AVAILABLE DATA:

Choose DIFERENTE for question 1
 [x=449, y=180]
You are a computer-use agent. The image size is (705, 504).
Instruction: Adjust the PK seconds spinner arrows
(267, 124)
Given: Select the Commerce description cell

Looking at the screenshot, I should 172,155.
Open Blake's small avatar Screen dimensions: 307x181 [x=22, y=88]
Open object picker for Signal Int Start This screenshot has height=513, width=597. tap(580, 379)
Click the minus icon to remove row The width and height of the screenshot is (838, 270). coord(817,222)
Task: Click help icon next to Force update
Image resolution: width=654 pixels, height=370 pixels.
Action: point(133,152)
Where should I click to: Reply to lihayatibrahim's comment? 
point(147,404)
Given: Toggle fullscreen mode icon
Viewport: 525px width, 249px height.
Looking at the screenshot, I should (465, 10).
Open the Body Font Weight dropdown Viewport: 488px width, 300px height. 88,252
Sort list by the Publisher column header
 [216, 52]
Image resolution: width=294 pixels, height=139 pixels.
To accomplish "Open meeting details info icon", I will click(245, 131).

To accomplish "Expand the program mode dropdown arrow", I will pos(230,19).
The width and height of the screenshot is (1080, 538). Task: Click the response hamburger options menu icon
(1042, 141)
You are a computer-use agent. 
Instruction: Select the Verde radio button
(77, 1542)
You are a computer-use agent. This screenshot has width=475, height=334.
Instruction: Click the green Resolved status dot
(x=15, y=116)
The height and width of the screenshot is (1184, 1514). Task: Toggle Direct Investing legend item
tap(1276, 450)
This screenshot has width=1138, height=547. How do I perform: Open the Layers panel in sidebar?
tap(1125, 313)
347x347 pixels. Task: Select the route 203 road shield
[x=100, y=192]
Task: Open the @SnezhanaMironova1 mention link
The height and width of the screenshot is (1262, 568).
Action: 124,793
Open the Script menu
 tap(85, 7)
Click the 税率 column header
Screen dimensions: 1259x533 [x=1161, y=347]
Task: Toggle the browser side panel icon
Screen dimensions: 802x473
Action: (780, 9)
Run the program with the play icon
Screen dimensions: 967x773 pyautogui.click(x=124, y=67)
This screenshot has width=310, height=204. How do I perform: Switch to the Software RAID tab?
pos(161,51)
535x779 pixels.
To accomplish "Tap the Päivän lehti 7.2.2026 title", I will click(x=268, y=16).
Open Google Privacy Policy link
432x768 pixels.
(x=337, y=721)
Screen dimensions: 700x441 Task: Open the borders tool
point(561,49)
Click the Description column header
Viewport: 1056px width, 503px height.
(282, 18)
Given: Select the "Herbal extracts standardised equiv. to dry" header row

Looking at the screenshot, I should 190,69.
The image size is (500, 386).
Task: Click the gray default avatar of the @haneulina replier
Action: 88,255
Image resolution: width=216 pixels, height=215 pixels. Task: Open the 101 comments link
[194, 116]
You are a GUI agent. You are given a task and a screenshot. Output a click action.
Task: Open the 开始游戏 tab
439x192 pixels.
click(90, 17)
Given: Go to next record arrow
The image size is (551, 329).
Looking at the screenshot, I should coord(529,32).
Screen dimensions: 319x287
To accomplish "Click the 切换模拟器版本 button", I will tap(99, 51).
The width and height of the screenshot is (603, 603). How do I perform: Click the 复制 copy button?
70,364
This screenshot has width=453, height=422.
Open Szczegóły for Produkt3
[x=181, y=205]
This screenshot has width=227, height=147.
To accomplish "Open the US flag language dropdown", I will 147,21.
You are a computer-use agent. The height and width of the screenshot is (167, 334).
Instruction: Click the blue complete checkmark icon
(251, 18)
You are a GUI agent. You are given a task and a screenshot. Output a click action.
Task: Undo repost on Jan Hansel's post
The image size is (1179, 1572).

TASK OBJECTIVE: Exactly as written, copy the lines from the one containing "Task: Open the 开始游戏 tab" to the end of the entries, both ends included.

COMPLETED TASK:
Task: Open the 开始游戏 tab
439x192 pixels.
click(90, 17)
Given: Go to next record arrow
The image size is (551, 329).
Looking at the screenshot, I should coord(529,32).
Screen dimensions: 319x287
To accomplish "Click the 切换模拟器版本 button", I will tap(99, 51).
The width and height of the screenshot is (603, 603). How do I perform: Click the 复制 copy button?
70,364
This screenshot has width=453, height=422.
Open Szczegóły for Produkt3
[x=181, y=205]
This screenshot has width=227, height=147.
To accomplish "Open the US flag language dropdown", I will 147,21.
You are a computer-use agent. The height and width of the screenshot is (167, 334).
Instruction: Click the blue complete checkmark icon
(251, 18)
You are a GUI agent. You are given a task and a screenshot. Output a click action.
Task: Undo repost on Jan Hansel's post
The image size is (1179, 1572).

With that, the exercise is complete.